PROVIDED TEXT:
>>

Computing KL divergence between uniform and multivariate Gaussian

Question

Another post has addressed the fact that KL divergence is defined between a uniform distribution and a Gaussian distribution $$D_{\text{KL}}(\mathcal{U}(x) \parallel \mathcal{N}(x \mid \mu, \Sigma)) = \int \mathcal{U}(x) \log\frac{\mathcal{U}(x)}{\mathcal{N}(x \mid \mu, \Sigma)} dx$$

essentially because the Gaussian in the denominator has infinite support, and so will have non-zero density over the support of the uniform distribution - we don't have any numerical problems in theory. This post provides a closed-form solution for computing the KL divergence between two multivariate Gaussians. I am hoping to find a similar solution for the case I describe above, between a uniform and a multivariate Gaussian.

Does a closed-form solution exist for arbitrary dimensions? If not that, what about in the 2-D case? If none of the above, how would I go about estimating this quantity aside from a pure sampling-based approximation?

<<

INSTRUCTION A:
List every sentence in the KL divergence post that ends with a question mark.

DATA FOR THIS EXERCISE:
>>

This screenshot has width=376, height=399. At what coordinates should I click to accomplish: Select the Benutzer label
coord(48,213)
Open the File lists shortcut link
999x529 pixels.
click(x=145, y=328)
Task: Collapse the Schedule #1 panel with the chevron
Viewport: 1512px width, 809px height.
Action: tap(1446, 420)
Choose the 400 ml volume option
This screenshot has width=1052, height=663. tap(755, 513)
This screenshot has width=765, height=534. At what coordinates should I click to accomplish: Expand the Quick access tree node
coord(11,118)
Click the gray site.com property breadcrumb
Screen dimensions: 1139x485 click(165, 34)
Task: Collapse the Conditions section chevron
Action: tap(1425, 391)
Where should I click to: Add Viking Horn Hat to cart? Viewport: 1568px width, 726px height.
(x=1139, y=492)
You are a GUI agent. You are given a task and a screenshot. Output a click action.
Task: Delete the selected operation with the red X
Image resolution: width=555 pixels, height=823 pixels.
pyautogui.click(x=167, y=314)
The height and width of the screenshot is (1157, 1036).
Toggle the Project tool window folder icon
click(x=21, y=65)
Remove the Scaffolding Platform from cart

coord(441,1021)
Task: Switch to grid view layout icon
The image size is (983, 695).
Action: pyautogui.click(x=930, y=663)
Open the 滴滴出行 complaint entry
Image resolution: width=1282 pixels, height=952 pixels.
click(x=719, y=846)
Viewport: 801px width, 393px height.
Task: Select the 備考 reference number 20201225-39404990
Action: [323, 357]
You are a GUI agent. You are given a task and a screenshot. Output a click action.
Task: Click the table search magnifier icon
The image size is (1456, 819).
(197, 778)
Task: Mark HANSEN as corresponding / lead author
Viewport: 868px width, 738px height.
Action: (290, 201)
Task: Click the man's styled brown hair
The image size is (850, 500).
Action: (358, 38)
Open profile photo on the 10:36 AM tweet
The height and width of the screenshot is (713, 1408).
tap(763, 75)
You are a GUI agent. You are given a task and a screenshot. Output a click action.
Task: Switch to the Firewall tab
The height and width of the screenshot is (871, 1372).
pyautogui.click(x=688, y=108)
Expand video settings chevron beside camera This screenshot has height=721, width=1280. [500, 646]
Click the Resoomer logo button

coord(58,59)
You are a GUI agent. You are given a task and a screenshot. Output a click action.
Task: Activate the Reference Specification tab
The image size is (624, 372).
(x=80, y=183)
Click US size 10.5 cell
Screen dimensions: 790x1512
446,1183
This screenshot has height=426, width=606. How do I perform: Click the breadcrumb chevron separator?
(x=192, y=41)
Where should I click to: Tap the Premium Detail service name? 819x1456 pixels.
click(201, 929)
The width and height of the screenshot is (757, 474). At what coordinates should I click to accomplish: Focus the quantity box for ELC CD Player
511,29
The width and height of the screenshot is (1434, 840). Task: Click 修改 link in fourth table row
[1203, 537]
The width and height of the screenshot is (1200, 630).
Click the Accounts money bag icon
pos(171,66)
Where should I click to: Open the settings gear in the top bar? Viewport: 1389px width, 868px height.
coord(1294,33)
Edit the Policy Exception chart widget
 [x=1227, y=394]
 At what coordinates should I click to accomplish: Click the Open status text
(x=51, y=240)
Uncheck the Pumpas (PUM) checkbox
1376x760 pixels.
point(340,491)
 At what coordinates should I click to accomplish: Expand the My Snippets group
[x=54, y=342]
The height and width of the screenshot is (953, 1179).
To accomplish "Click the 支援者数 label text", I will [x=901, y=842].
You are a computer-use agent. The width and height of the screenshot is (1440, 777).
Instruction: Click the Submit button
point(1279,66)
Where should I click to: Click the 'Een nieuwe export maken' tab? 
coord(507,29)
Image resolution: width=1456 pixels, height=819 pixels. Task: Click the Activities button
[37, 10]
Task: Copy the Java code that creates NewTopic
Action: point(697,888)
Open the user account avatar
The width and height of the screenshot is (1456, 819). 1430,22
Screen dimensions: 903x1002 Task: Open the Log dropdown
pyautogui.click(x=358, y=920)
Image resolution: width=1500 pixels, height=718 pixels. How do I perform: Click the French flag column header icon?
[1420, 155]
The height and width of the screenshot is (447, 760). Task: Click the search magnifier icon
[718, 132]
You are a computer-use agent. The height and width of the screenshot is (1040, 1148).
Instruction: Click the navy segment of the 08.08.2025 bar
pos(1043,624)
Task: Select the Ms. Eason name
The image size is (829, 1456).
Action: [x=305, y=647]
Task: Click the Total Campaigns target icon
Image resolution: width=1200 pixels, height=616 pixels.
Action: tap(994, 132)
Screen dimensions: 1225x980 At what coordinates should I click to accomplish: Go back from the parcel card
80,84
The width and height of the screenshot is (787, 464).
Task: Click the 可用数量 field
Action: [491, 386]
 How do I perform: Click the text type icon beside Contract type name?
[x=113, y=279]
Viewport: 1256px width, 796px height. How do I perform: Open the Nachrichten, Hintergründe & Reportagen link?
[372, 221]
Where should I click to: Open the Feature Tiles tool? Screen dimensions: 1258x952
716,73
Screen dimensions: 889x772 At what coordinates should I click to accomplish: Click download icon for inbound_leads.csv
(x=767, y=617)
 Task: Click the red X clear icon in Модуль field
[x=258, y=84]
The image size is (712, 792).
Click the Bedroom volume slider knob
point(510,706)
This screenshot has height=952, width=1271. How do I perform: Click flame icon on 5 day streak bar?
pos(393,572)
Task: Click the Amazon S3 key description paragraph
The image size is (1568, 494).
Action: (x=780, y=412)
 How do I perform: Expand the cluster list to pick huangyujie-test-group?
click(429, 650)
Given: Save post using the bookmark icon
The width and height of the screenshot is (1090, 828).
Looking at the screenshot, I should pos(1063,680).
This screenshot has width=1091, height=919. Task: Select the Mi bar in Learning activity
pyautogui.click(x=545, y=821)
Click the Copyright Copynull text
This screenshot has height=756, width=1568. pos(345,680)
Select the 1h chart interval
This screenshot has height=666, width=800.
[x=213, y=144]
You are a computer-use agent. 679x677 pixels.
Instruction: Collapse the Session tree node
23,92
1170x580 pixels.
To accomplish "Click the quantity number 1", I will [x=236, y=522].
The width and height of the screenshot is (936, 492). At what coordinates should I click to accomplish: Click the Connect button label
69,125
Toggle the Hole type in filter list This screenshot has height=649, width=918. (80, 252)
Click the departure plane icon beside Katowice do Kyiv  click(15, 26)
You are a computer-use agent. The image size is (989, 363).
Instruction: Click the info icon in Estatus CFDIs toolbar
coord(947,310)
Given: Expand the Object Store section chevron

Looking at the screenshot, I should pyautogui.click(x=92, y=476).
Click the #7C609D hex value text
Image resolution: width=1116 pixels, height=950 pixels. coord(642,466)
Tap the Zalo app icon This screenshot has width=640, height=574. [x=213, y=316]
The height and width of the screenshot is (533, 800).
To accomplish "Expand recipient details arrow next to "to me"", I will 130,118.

<<

INSTRUCTION B:
Filter the rows, keeping every line that contains the string "will". Case counts.

WRITTEN REPLY A:
Does a closed-form solution exist for arbitrary dimensions?
If not that, what about in the 2-D case?
If none of the above, how would I go about estimating this quantity aside from a pure sampling-based approximation?

WRITTEN REPLY B:
To accomplish "Click the 支援者数 label text", I will [x=901, y=842].
To accomplish "Click the quantity number 1", I will [x=236, y=522].
To accomplish "Expand recipient details arrow next to "to me"", I will 130,118.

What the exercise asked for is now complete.